What to produce: Give the number of lines in the data below that contain "arrow", and only that number.

▶

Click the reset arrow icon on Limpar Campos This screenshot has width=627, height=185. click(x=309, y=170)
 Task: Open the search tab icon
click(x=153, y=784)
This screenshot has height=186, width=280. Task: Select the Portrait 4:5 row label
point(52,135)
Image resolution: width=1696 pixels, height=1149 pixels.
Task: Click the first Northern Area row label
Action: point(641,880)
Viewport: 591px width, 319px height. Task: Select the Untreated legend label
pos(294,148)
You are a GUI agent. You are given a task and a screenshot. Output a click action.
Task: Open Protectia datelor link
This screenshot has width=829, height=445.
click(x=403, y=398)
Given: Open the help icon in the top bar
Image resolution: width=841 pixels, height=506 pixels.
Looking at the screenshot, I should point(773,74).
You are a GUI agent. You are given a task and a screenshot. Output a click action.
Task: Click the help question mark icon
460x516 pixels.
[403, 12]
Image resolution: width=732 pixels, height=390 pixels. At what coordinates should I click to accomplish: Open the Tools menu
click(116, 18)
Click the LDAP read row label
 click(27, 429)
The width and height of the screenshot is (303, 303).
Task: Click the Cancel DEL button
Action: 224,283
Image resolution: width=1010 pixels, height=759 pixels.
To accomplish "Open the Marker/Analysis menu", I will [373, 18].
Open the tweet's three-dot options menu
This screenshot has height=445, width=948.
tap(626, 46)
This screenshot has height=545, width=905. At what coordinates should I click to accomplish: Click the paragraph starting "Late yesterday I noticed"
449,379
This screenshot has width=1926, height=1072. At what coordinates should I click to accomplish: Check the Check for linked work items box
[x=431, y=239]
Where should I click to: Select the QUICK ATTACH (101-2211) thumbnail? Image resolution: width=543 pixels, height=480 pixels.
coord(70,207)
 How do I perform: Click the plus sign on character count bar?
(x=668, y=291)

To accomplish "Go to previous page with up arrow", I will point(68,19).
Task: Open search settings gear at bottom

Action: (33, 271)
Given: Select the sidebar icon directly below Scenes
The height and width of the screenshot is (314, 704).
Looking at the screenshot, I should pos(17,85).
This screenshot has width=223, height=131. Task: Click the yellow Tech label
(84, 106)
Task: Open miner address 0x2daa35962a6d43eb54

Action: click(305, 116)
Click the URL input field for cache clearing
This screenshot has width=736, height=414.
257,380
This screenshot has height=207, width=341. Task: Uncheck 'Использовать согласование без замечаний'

◀

Finished exercise: 2